**Your goal:** Extract from the entries below, exactly as given, only the lines from the line containing "Given: Open the user account icon" to the line containing "Screen dimensions: 1024x446", both lines included.

**Task input:**
+ + + + + + +
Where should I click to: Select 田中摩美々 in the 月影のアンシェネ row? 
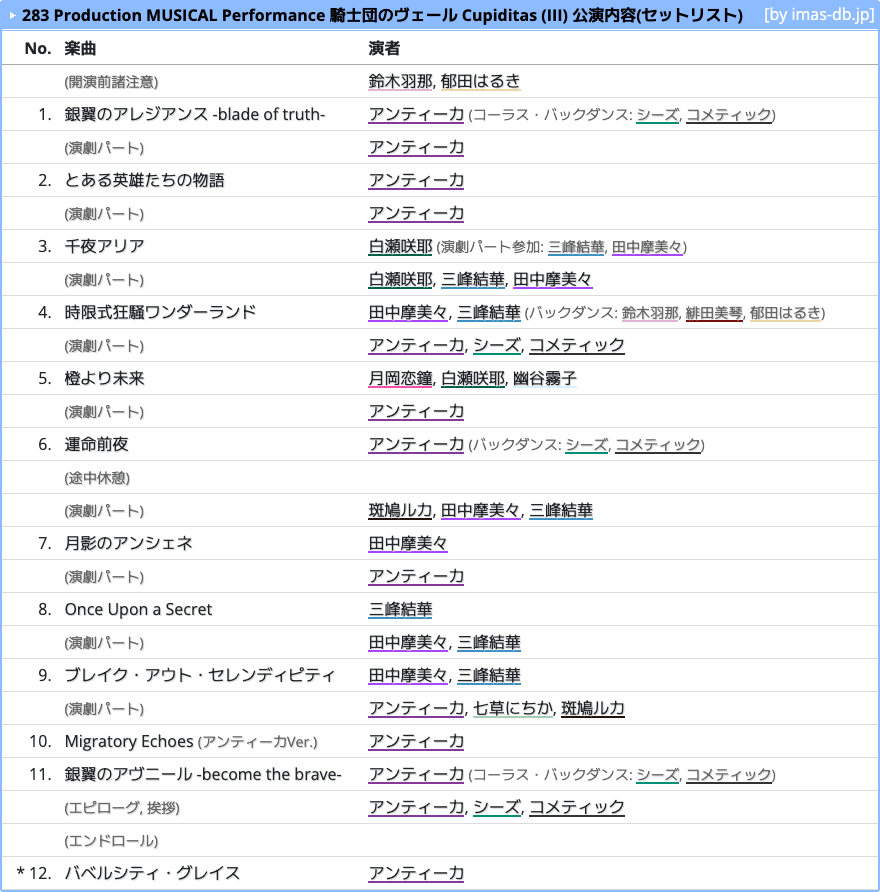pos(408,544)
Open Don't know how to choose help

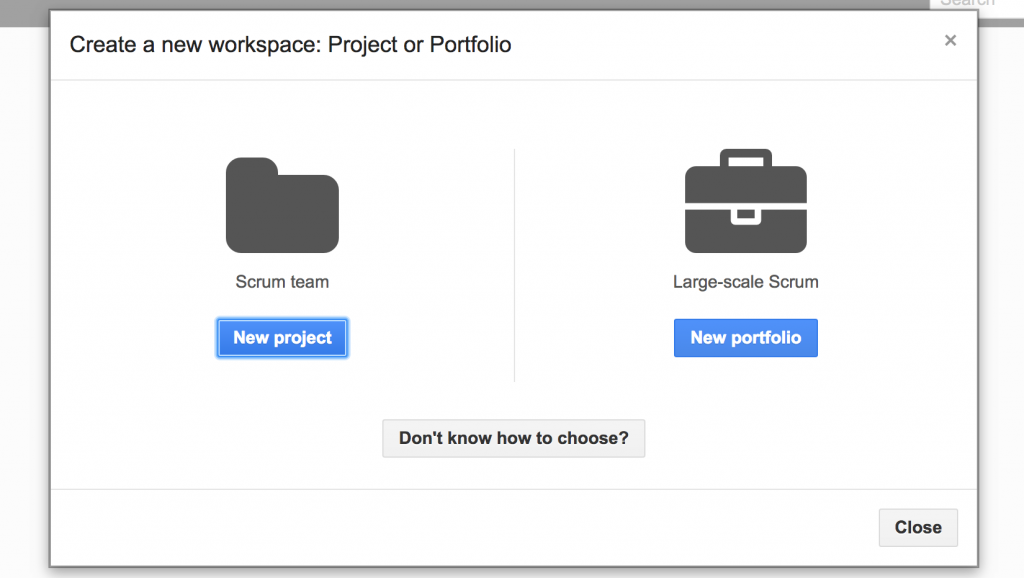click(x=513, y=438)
+ + + + + + +
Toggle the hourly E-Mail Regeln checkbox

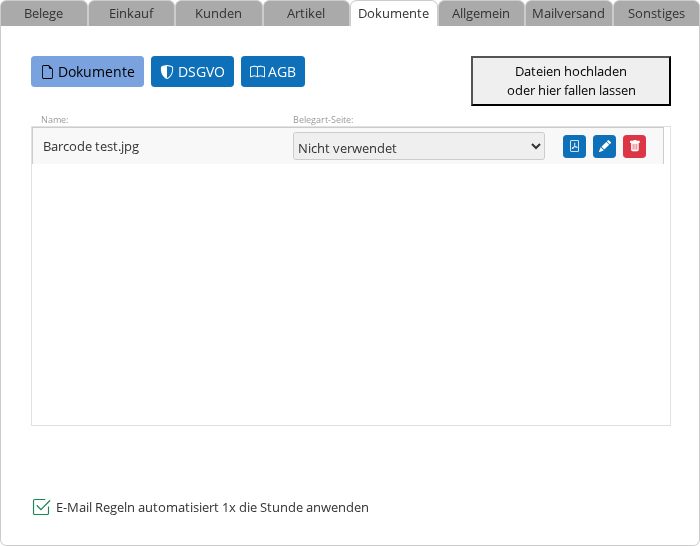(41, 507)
+ + + + + + +
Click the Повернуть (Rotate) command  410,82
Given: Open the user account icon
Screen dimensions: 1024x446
+ + + + + + +
**Response to this exercise:**
Given: Open the user account icon
Screen dimensions: 1024x446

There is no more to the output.